Indonesia is the Asia’s most rapidly expanding air travel market, fuelled by Indonesia’s burgeoning economy in the last five years.  The industry growth rate is more than 20% per year, the fastest in the region, and probably in the world. Only six years ago, Indonesian airlines carried less than 30 milllion passengers each year in total. Today, the number quadrupled to 100 million. Soaring demand in domestic air travel brought many airlines in the playground but somehow Merpati failed to take benefit of the opportunity.

So why Merpati did not succeed? This is my analysis:

1. It failed to expand its fleet. It does not operate new generation of fuel-efficient planes. Instead, Merpati continues to rely on a small number of older aircrafts such as classic Boeing 737-300/400s and Twin Otters, most of them are more than 20 years old. As with ageing old cars, they consume more fuel and are becoming more expensive to operate and to maintain. Newer airlines like Lion have been on shopping spree placing largest-ever order of 200+ airplanes, while Merpati has not been able to procure any new plane for decades (with the exception of several China-built MA-60 turboprops which are not in the same league as the American and European counterparts).
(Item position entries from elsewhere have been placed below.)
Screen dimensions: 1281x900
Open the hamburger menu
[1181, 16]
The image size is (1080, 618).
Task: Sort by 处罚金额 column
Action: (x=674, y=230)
2. It failed to develop a workable business plan. Merpati never positioned itself in the marketplace correctly. Historically Merpati served thin routes in isolated areas, flying turboprops in small airports which could not accommodate jetliners. It should have strengthened its position in that particular market, serving regional routes unserved by jet-operating airlines. Instead, Merpati chose to fly on already very competitive trunk routes such as Jakarta-Surabaya and Jakarta-Bali, and did that with legacy, less efficient aircrafts. With multiple airlines serving the same routes, airline tickets are now like a commodity; customers will fly with whoever offers the best service and/or the lowest price. Flying is flying, no matter who is selling.

Airline business is notoriously tough. It is always regarded as high-risk, high-cost and low-margin business. Planes are extremely expensive to buy and to operate; a brand-new Airbus A320 costs up to $80 million (1 trillion Rupiah) a piece, and its maintenance costs can easily reach $1-2 million per year. Operating costs are constantly increasing, fuel prices never go down, and so do pilot salaries. Competition is fierce and yields are low. Many new entrants already paid the price; Adam Air, Jatayu, Mandala and Indonesia Air collapsed several years ago. Batavia Air followed suit last year.

Merpati has tried repeatedly in recent years to restructure its huge debts and has attempted to attract private investment with little success. It does not take a genius to see that the cash-strapped Merpati, with its huge $600 million debt in the shrinking market share, is not in a good position to invite potential investors. It has been in a serious trouble since many years ago. Only today it is becoming pretty clear that the problem is more serious than ever.

As for Merpati, I believe the end is near. There is no way anyone can save it now.